Warum die neue Mode nicht besser in die Coronazeit passen könnte
Man könnte fast meinen, die Designer haben geahnt, dass sich unser aller Lebensmittelpunkt dieses Frühjahr in die eigenen vier Wände verlagern würde. Vor vielen Monaten, als die aktuellen Kollektionen gerade erst gedanklich im Entstehen waren, war es ausgerechnet das Biedermeier, für das sich die internationalen Modehäuser als eine der wichtigsten Inspirationsquellen entschieden. Es ist die private Atmosphäre des eigenen Zuhauses, die sich in den neuen Kleidern widerspiegelt.
Statt mit tiefen Ausschnitten kommen Kleider jetzt mit hohen Krägen und ausgestellten Röcken daher. Lange Ärmel oder weich fallende Cardigans bedecken die Arme. Das Konservative reizte die Modemacher, deren Neu-Interpretation ist jedoch keineswegs eine langweilige.
Feinste Spitze, gekreppte Seide sowie Rüschen und das eine oder andere Cut-out sorgen für das gewisse Etwas. Akzente werden mit Schmuck und Accessoires gesetzt: Kunstvolle Broschen zieren Oberteile, an den Ohren hängen Perlen und die Haare werden mit Schleifen aus dünnem Seidenband zusammengebunden.
Modischer Neuanfang
Unter der Leitung von Tina Konsel entstand diese Modestrecke kurz vor dem Lockdown. Mit dem Shooting wollte die Wienerin den Rückzug ins eigene Heim darstellen, ohne zu diesem Zeitpunkt ahnen zu können, welchen Stellenwert dieser kurze Zeit später einnehmen würde. Jetzt, da ein kleiner Schritt zurück in die Normalität geschafft ist, symbolisieren die Aufnahmen vor allem eines: Hoffnung.

§ Kurze Übung:
Welche Epoche wählten die internationalen Modehäuser laut dem Text über die neue Mode als eine ihrer wichtigsten Inspirationsquellen? Das Material unten steht in keinem Zusammenhang mit dem Text.

§ Datenteil:
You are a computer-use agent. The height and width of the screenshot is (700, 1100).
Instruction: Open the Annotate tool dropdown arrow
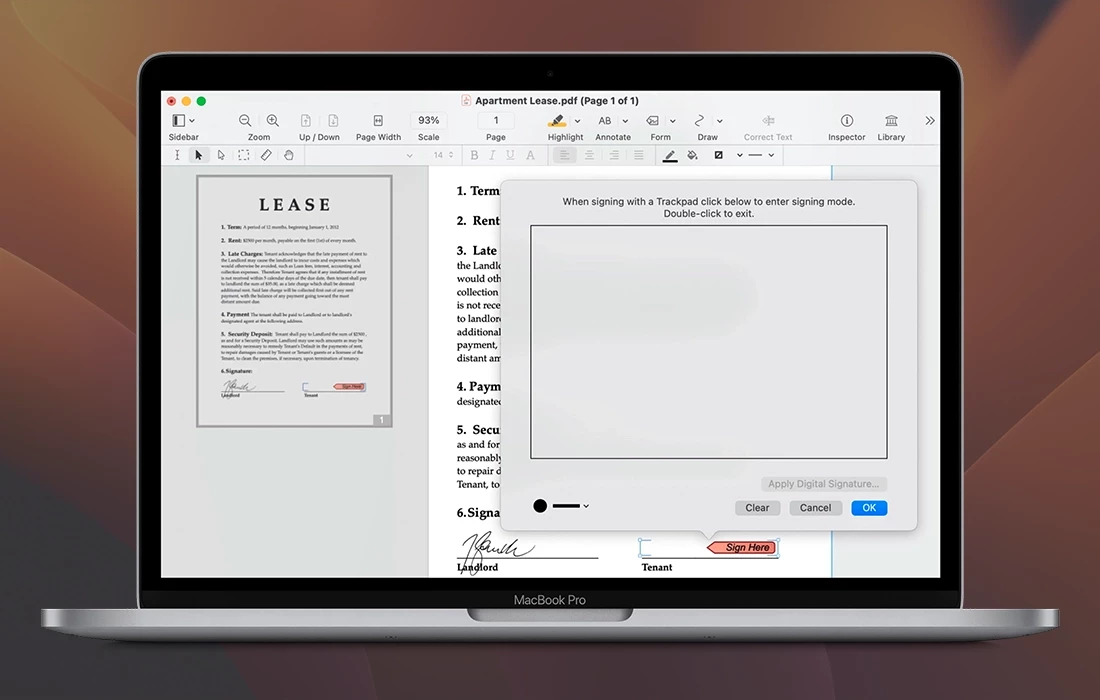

--

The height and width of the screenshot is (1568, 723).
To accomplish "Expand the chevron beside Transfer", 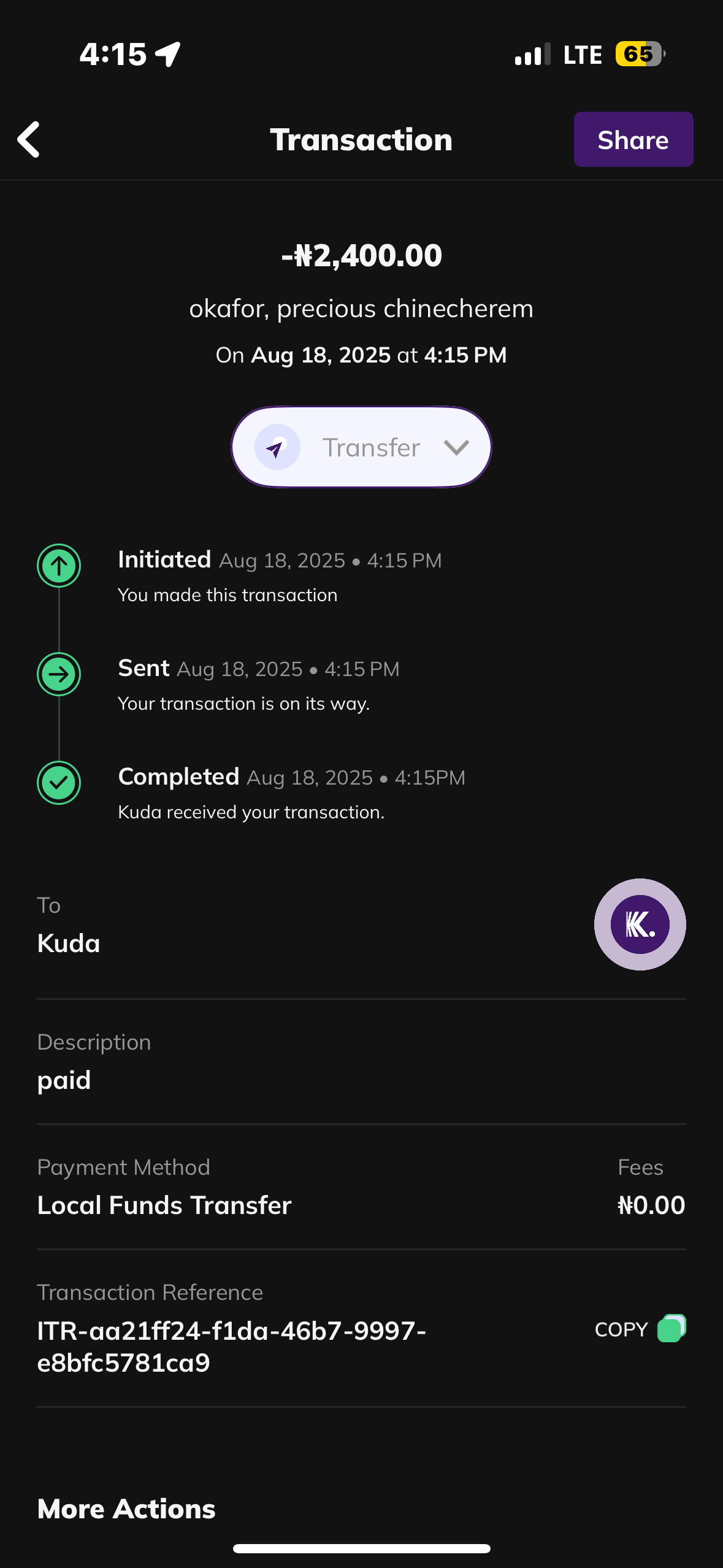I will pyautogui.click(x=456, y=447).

§ Antwort:
Das Biedermeier.